● **Your instructions**:
In the fire ant bait thread below, how many acres does the label say 350 pounds will treat?

● **Page**:
════════════════

# "Bushwhacker?" fire ant bait???



## Sawdust7 (Aug 29, 2013)

*"Bushwhacker®" fire ant bait???*

I know somebody here has got to know the inside poop on "*Bushwhacker**®*" fire ant bait. From what I've researched so far it sounds like a David and Golliath situation to me. Big business forces out the little guy because the little guys product was the "real deal". I did read the USDA report on it and it was one of three that contained the proper ingredients to effectively wipe out fire ants but not effect the good ants which help to slow the spread of fire ants. I have found one source that has it for sale for $2,500 but it seems the manufacturer is out of business. The label states that 350#s will treat 110 acres. That's a pretty good coverage I would think. Any further knowledge of this stuff???


----------



## Dalmatian90 (Aug 29, 2013)

Just out of curiousity...found this on Google in about 1.2 seconds:

http://killmdead.successfast.net/files_custom/5648_531.pdf

Its just boric acid...something used for ages as a pesticide.

My guess the inert ingredients is a bit of sugar to attract the fire ants to bring it back to the nest, and some stuff to keep moisture from caking it up.


----------



## Sawdust7 (Sep 3, 2013)

════════════════

Word and item position data

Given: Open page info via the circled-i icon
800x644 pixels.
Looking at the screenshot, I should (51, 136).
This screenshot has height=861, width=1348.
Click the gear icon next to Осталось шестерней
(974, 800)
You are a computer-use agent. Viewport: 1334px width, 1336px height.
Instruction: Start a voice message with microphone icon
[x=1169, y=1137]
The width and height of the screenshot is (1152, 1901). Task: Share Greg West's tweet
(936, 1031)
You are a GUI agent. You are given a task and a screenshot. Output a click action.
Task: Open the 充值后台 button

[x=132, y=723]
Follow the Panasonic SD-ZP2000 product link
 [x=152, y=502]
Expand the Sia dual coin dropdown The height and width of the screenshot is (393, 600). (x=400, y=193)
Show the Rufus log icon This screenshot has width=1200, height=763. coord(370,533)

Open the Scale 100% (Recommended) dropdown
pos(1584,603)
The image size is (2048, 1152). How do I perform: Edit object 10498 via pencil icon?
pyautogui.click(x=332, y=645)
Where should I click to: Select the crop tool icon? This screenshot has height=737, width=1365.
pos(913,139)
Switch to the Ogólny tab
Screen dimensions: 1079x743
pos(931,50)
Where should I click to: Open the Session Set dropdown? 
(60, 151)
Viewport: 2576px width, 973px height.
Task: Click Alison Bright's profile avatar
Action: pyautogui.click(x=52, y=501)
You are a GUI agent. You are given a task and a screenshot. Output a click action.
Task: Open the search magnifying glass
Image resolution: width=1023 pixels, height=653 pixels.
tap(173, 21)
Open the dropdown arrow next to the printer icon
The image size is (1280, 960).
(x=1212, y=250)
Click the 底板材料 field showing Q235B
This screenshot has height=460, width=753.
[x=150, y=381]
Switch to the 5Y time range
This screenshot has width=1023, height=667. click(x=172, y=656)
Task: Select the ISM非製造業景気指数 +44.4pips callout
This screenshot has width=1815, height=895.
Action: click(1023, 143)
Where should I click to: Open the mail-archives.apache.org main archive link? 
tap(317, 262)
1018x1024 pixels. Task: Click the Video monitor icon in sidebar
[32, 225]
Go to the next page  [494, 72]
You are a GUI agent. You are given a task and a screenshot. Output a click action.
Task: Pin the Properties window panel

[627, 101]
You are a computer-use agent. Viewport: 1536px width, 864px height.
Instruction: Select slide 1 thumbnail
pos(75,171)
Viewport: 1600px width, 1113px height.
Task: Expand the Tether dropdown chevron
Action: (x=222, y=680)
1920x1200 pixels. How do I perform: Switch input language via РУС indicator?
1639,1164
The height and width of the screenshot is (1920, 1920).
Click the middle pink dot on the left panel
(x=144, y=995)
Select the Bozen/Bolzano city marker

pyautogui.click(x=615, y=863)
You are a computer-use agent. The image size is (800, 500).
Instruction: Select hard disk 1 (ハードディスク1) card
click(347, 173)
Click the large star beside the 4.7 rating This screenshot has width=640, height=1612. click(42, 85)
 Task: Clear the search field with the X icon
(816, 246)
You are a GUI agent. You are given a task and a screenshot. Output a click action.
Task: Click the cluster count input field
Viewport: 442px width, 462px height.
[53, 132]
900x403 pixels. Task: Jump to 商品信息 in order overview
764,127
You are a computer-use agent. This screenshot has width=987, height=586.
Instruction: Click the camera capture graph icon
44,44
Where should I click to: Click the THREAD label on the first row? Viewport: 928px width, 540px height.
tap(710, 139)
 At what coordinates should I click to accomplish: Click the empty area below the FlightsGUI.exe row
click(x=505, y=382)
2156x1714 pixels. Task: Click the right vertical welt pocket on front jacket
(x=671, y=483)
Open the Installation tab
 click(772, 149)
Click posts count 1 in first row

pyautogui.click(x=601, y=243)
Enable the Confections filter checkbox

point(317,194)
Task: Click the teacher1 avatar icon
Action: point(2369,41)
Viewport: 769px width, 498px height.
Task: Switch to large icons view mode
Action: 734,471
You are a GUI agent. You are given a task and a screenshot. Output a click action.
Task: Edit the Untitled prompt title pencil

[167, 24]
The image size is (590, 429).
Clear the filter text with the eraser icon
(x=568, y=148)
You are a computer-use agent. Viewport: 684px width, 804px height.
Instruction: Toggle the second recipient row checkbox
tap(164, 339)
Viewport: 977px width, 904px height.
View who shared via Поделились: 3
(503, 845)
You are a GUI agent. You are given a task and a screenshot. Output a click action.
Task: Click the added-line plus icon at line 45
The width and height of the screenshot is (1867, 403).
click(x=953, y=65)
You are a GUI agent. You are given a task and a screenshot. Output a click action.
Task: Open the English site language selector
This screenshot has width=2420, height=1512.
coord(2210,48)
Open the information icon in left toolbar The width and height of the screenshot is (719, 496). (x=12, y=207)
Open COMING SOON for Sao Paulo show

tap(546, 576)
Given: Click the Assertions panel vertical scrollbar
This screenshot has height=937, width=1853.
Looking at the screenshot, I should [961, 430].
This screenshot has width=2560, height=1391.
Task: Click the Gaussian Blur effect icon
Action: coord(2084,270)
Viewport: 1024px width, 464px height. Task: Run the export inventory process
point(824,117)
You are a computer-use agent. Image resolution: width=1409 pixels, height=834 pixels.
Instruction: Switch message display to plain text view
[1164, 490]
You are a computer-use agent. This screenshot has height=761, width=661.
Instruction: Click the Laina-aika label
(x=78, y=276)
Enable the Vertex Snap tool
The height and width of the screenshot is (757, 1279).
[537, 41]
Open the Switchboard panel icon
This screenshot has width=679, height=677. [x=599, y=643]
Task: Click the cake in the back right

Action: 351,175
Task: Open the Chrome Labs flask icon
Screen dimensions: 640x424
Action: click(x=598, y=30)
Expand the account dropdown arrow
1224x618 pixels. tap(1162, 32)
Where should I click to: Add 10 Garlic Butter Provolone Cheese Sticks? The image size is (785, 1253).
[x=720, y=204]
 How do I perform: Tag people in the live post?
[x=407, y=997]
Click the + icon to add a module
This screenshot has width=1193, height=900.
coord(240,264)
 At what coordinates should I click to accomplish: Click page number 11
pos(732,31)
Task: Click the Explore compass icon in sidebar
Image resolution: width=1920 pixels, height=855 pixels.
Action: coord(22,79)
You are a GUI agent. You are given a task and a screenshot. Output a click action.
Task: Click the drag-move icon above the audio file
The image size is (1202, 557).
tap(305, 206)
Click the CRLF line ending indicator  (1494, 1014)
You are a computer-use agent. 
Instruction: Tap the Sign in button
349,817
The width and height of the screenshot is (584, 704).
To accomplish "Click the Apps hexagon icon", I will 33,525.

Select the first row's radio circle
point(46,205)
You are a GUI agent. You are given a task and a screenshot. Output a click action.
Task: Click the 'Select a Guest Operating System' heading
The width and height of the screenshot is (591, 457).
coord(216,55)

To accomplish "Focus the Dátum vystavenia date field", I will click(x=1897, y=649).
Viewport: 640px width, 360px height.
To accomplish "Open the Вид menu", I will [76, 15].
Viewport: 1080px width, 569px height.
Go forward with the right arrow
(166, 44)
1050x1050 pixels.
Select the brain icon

════════════════

● **Solved exercise**:
110 acres.